The random packings, 4, are installed when the reaction vessel, 2 is constructed. The random packings are completely filling the vessel. The random packing materials are purchased from commercial suppliers, one such supplier is Koch-Glitsch that are commonly found in separation columns. The materials can be either plastic, ceramic or metal, depending on user preference, costs, components of natural gas, and temperatures. To keep costs and shipping weight down, plastics have been used very successfully in most applications. The random packings also allow the flow rate of natural gas from the input stream, 1, to be either a laminar or turbulent flow, because the flow around the random packings create eddies, causing any laminar flow to exhibit a turbulent flow like profile. The size of the random packings is also dependent on the application. In our trial tests, we have seen that random packing from ¾ to 1 inch work very well, as long as they have a fairly hollow design, much like the FLEXIRING® that Koch-Glitsch produces and sells commercially.


The benefit of the random packings, 4, and how random packing improves the H2S removal process is the random packing generates a much higher surface area for the reaction to take place. By spreading the scrubbing solution, 3, over the random packing material to create a thin film of the reactive solution and forcing the gas to flow on and over the random packing creates a much more favorable environment for the reaction to take place. By increasing this surface area and making for a much richer environment for the reaction, less of the scrubbing liquid is required for the reaction. This in turn, makes the reaction vessel, 2, to be smaller as well.


After the natural gas has been forced past all of the random packing material, 4, the natural gas exits the reaction vessel, 2, through a port at the top, 5. The natural gas exiting the reactor can then be shipped or sold to gas processing plants.
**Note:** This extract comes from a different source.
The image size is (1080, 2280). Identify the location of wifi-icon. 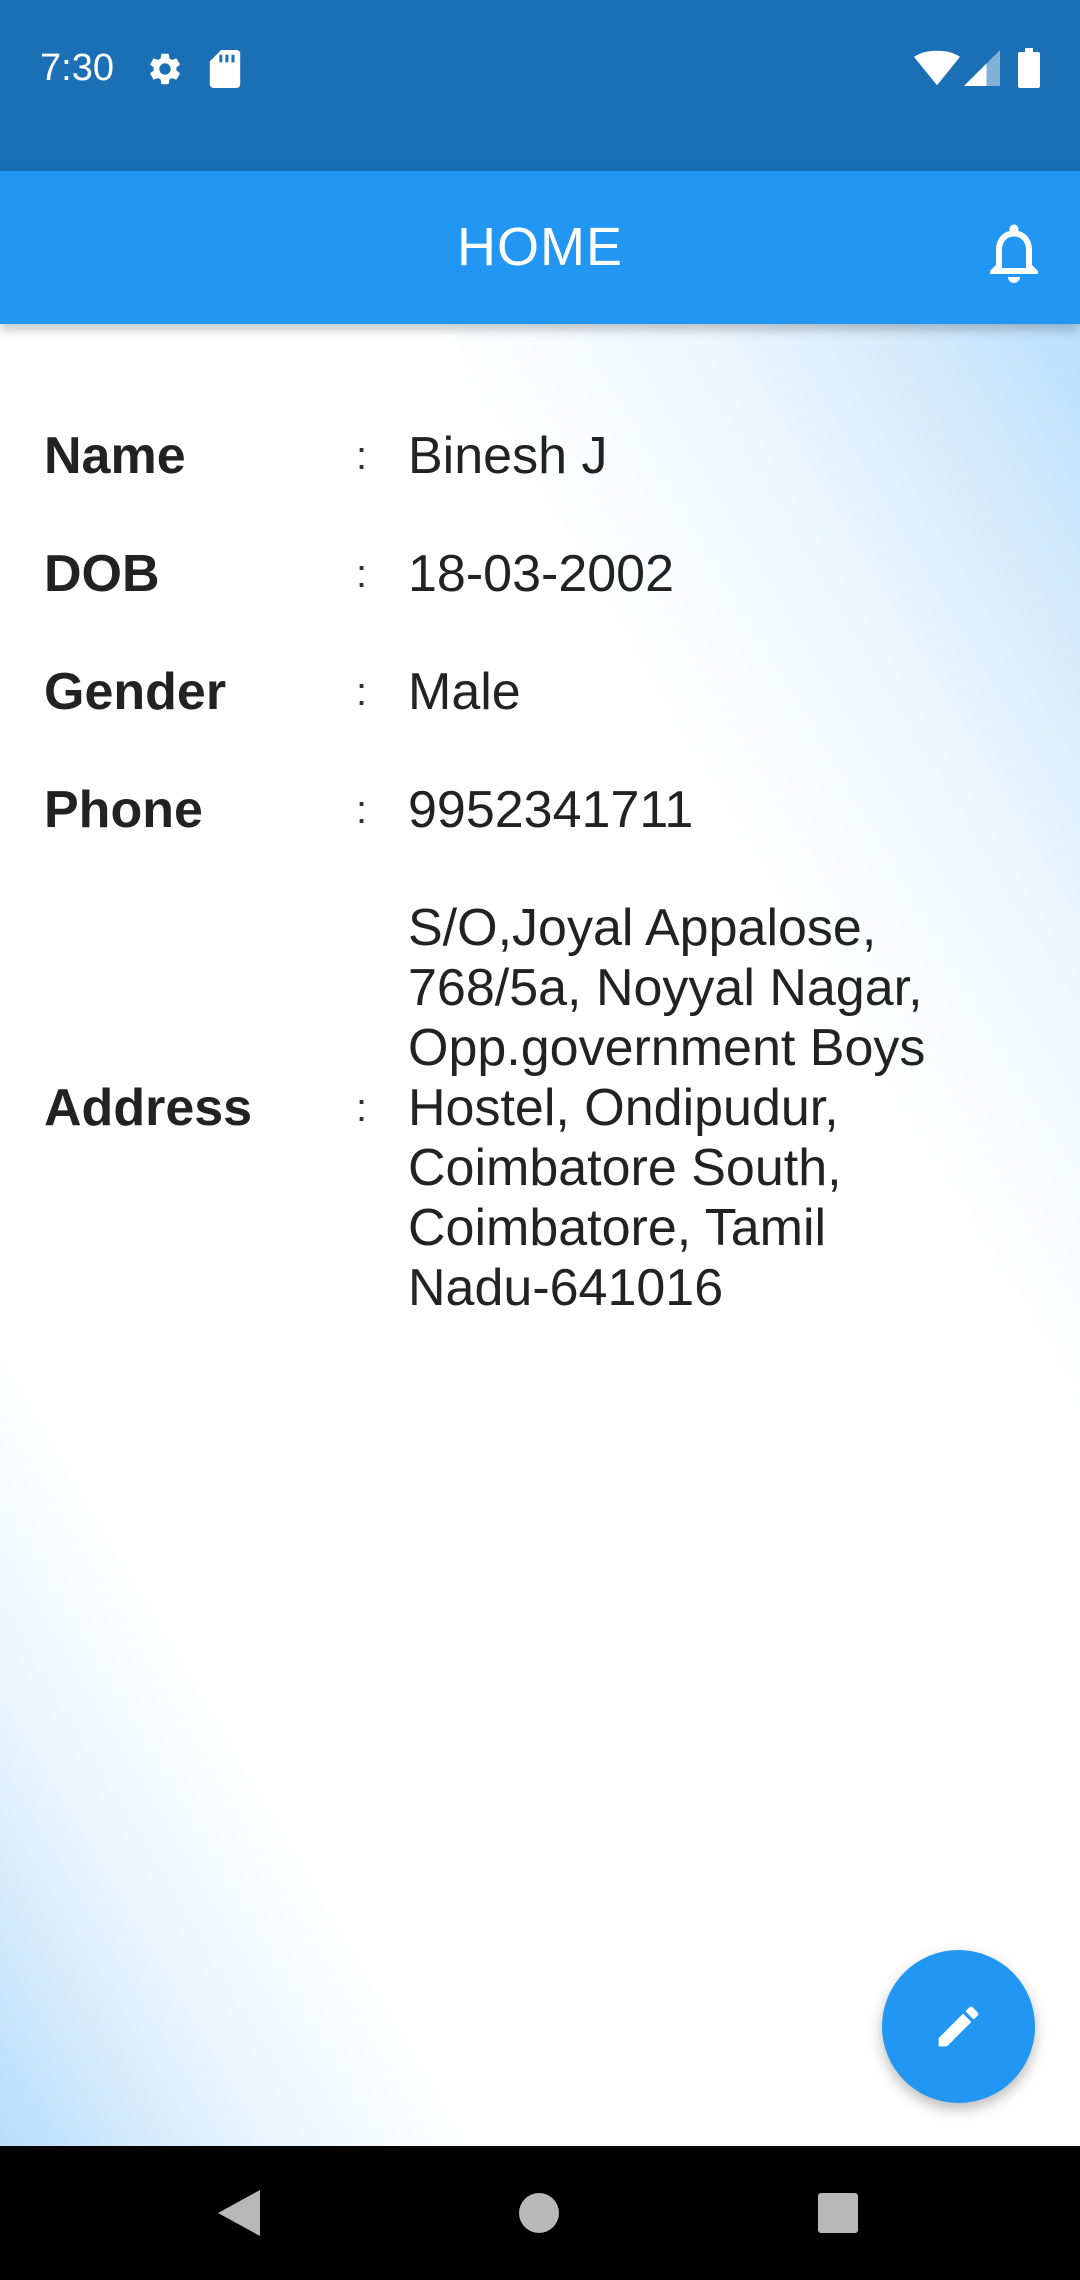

However, this natural gas will be reduced of H2S. It has been common to see H2S in the exiting natural gas streams to be more than 95% less than the entering stream, in some applications, H2S has been virtually undetectable, meaning that this process removes most, if not all of the H2S from the natural gas stream. All while using much less scrubbing solution, 3.

Claims
  • 1. A process for the removal of H2S from a gas stream containing H2S enclosed in a steel vessel, includes the following: a) a solution of scrubbing chemical, andb) random packing material.
  • 2. The scrubbing solution described in claim 1 includes, but is not limited to, triazine, the current industry standard for H2S scrubbing, any other or newly developed scrubbing solution can be applied to the process in claim 1.
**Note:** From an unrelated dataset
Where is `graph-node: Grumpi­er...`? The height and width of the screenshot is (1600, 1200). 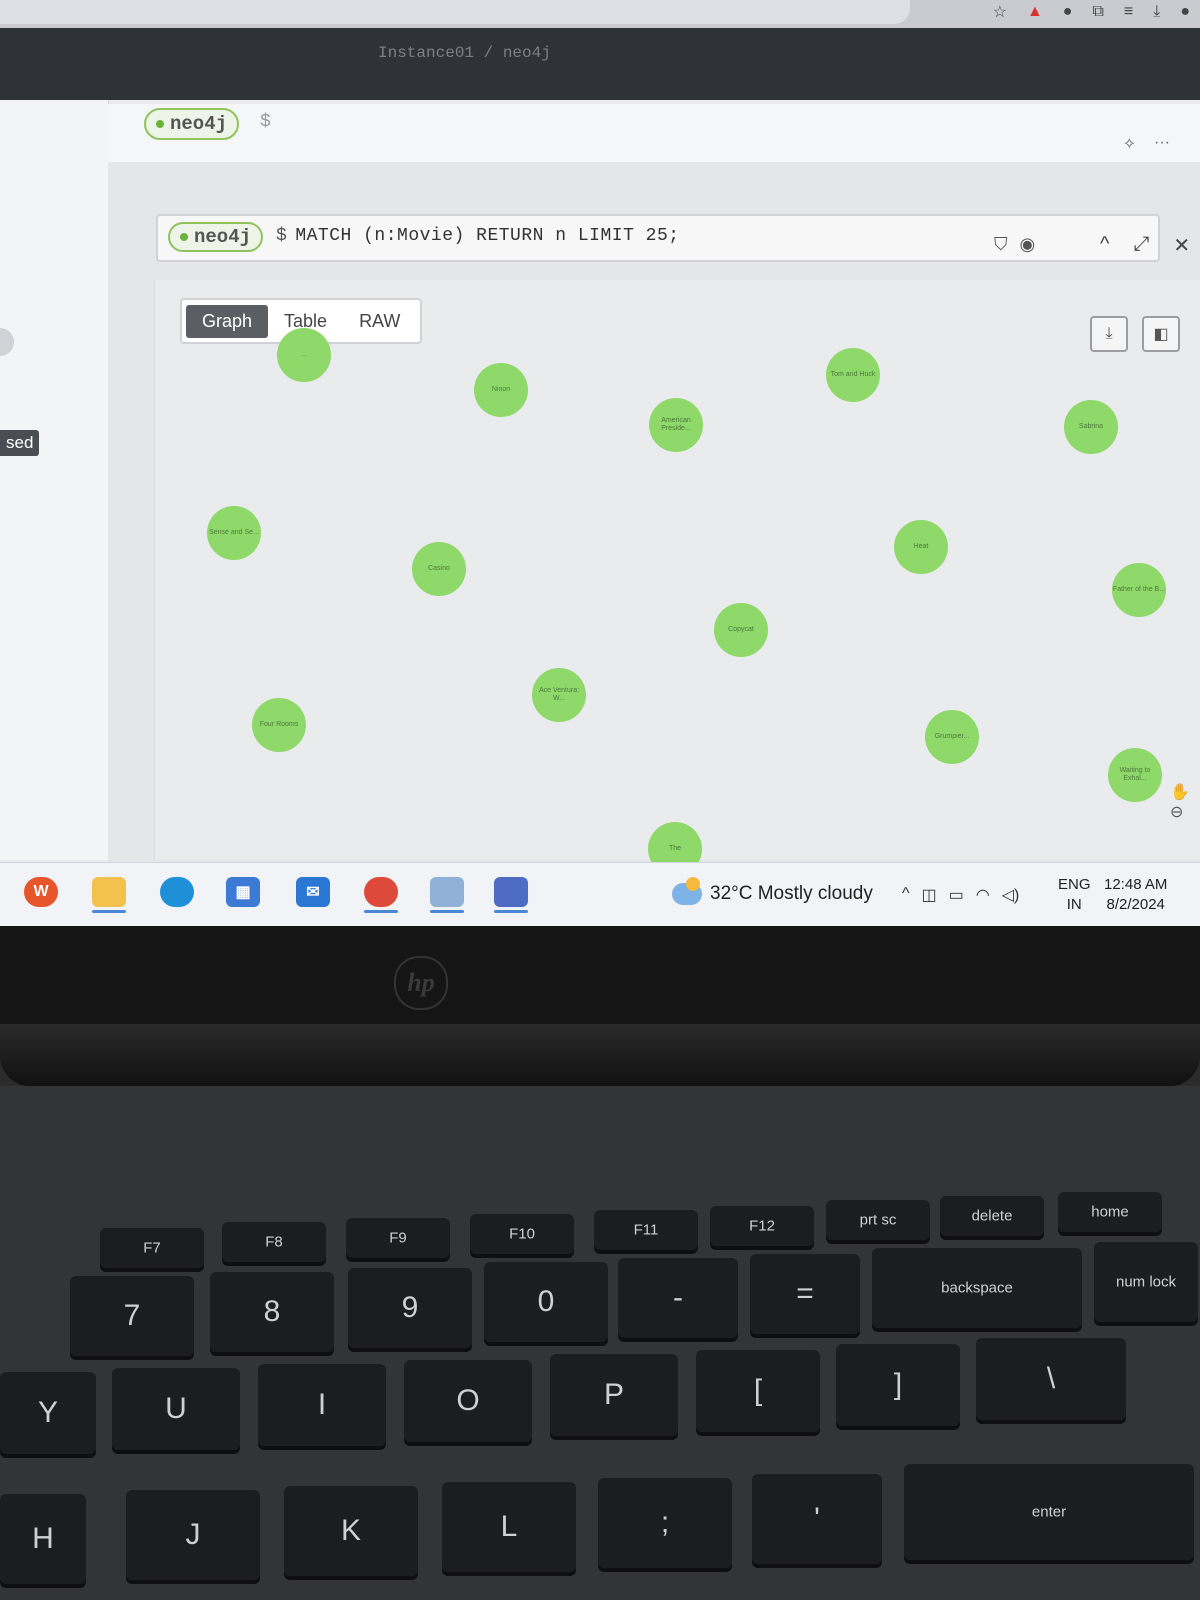 graph-node: Grumpi­er... is located at coordinates (952, 737).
  • 3. A process, in accordance with claim 1 may contain any gas stream which has H2S present that needs to be removed by a reactor or any type of vessel acting as a reactor that is filled a packing material that is coated in a scrubbing chemical solution.
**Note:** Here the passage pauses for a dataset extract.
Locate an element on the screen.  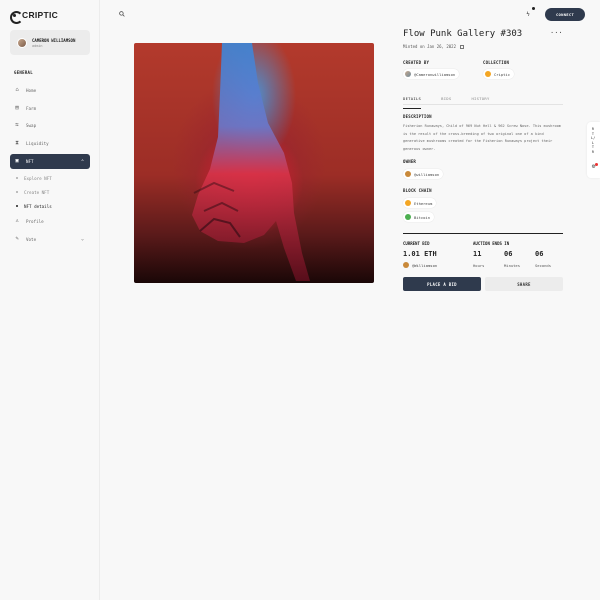
bidder-avatar is located at coordinates (406, 265).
  • 4. The packing material, in accordance with claims 1 and 3 may be of any material, including but not limited to ceramic, plastic, or a metal.
  • 5. The process, described in claim 1 may have any type of flow entering the reactor vessel. The flow profile may be either laminar or turbulent in nature.
  • 6. The packing material in claim 3 and claim 5 creates a turbulent type flow even for the laminar fluids and drives the gas into the liquid interface at the surface of the packing material.
  • 7. The process in accordance to claim 1, drives the conversion reaction between the H2S and the scrubbing solution. The greater the surface area of the packed material, the more favorable the reaction.
  • 8. The process, described in claim 7, will result in the decrease in the amount of scrubbing material needed for the removal of H2S from the gas stream. The reduction of scrubbing chemicals is reduced by 25 to 60%.
  • 9. The reduction in scrubbing chemicals, described in claim 8, is tied directly to the size of the reactor equipment, resulting in a reduction of reactor size, generally by the same percentage of the reduction of scrubbing chemicals, 25 to 60%.
  • 10. The process in accordance with claim 1 reduces the amount of H2S from a standard natural gas stream from an oil and/or gas well by at least 95%.